En la etapa de la economía primaria exportadora, sobre todo a partir de la segunda mitad del siglo XIX, el Estado toma una posición decidida en el proceso, a través de la organización y la promoción de las inversiones en ferrocarriles e infraestructura y en el poblamiento de la zona pampeana. En ese periodo (1860-1930) el Estado integró al país en el sistema de división internacional del trabajo, organizó el sistema monetario en torno al patrón oro y una política arancelaria abierta a la importación de manufacturas.
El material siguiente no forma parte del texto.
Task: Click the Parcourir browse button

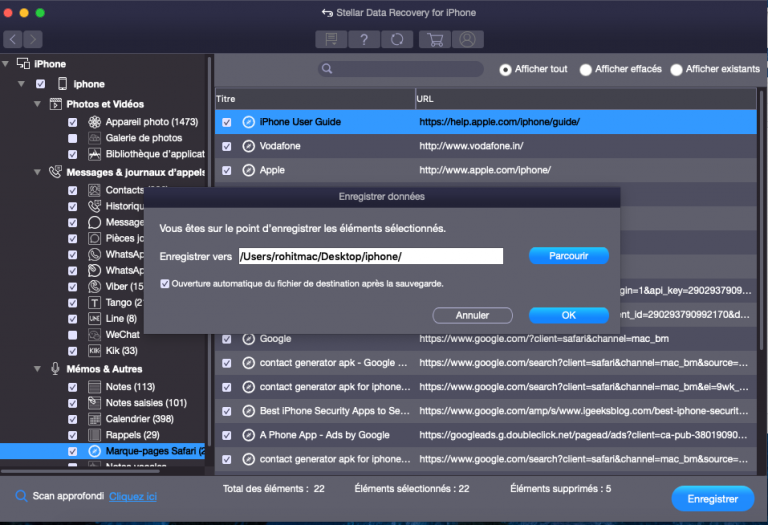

Se organizó el Estado de derecho liberal liderado por los sectores vinculados a la producción agropecuaria y a los intereses internacionales asociados a los grupos locales dominantes en ese sector dinámico.
En la nueva etapa, al asumir la industria, el papel protagónico del proceso de desarrollo, y la protección arancelaria y otras medidas de fomento, un rol central en la evolución de la economía, el Estado asumió responsabilidades mucho más complejas: “Entre ellas se incluye no sólo el nivel y la estructura de la protección arancelaria sino, también, la política de financiamiento de promoción del intercambio tecnológico, de precios relativos agroindustriales y otras cuestiones importantes.” (Peralta Ramos, Mónica. “Etapas de acumulación y alianzas de clases en la Argentina (1930-1970)”).
En el nivel global, los países capitalistas obtuvieron durante este periodo inmejorables ganancias y una notable mejoría económica. Por primera vez apareció un sistema de consumo masivo basado en el pleno empleo y en el aumento constante del poder adquisitivo con la cobertura social financiada por el incremento de los ingresos del Estado.
Finalmente, el “estado de bienestar” entró en crisis a fines de los ´60 y comienzo de los ´70. El equilibro vital de su funcionamiento se vio alterado por el aumento de la producción y la capacidad del mercado de absolverlo. Es decir, mucha oferta y poca demanda. A todo esto se le sumó la denominada “crisis del petróleo” de 1973, que generó una importante disminución de las ganancias de las empresas y paralelamente una disminución en el poder adquisitivo de los trabajadores. Las empresas privadas culparon al “estado de bienestar” por esto y comenzaron una nueva etapa, una nueva fase capitalista: “Tecnológica Financiera” con el neoliberalismo comandando política e ideológicamente el proceso.